The studies covered a range of occupations, although over half, about 82, involved healthcare-related occupations. Overall, the quality of these papers was not optimal, with many failing to adequately report key details, such as the details of the MBI. What’s more, there was a great range of differences among the studies, both with respect to the MBIs used and the outcomes assessed. This made comparison difficult.

However, despite these issues, there were enough high quality trials to allow some tentative conclusions to be drawn.

Firstly, mindfulness was associated with good mental health outcomes, particularly with respect to anxiety, stress, and distress, although the results were more equivocal for burnout and depression. In addition, it was associated with a range of other metrics pertaining to wellbeing, including physical health, relationships, emotional intelligence, and resilience, as well as various aspects of job performance.
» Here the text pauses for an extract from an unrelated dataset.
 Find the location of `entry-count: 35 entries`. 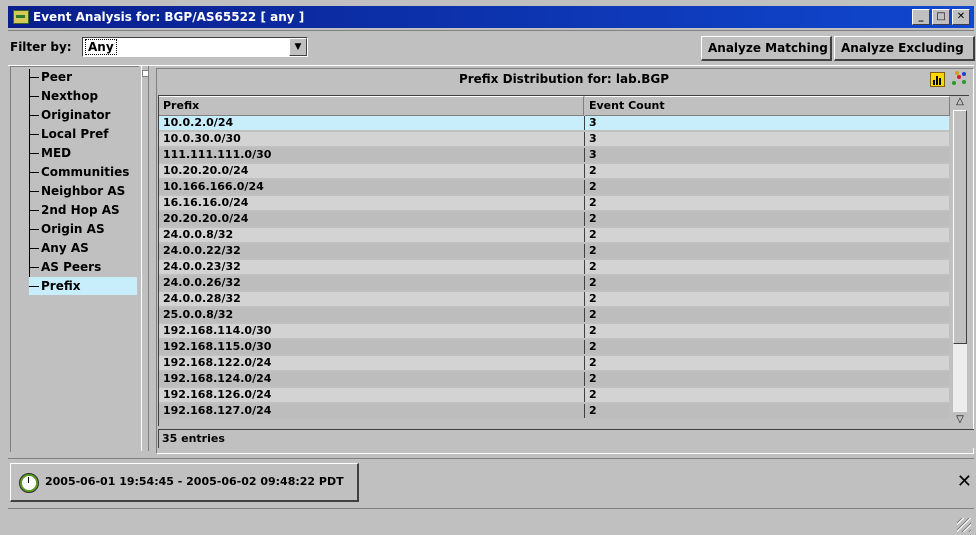

entry-count: 35 entries is located at coordinates (566, 438).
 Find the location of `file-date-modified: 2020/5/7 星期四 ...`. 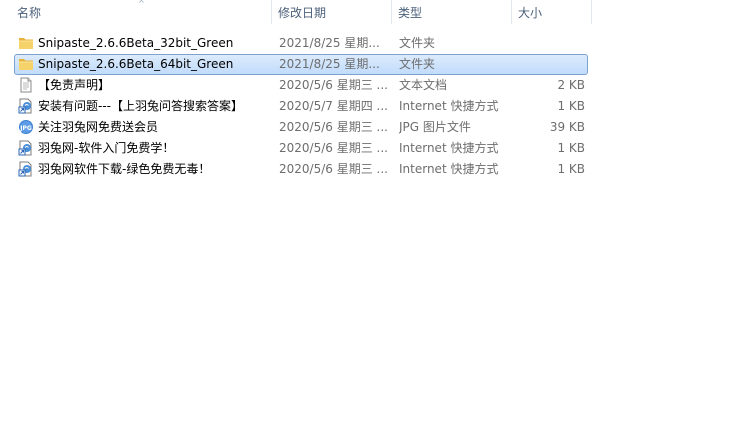

file-date-modified: 2020/5/7 星期四 ... is located at coordinates (334, 106).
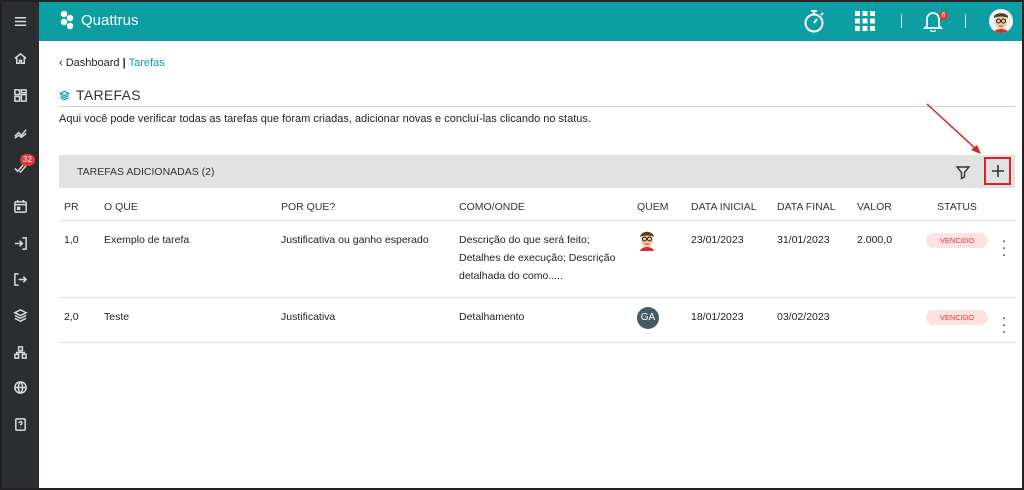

That said, it is worth noting that mindfulness may not suit or benefit everyone, and indeed may be counterproductive for some people at certain times (e.g., research has found that people dealing with particular mental health issues may have difficulty introspecting in the way encouraged by the practice, and could feel worse as a result). As such, if offering it in occupational settings, the evidence suggests that this should be done carefully, sensitively, non-prescriptively, and through skilled and experienced teachers.

In that respect, organisations interested in implementing MBIs should check the latest guidance offered by leading institutions such as the Oxford Mindfulness Centre. Despite such caveats, there is a growing evidence base to suggest that mindfulness can have real value in occupational settings, enhancing wellbeing and performance across a wide range of domains.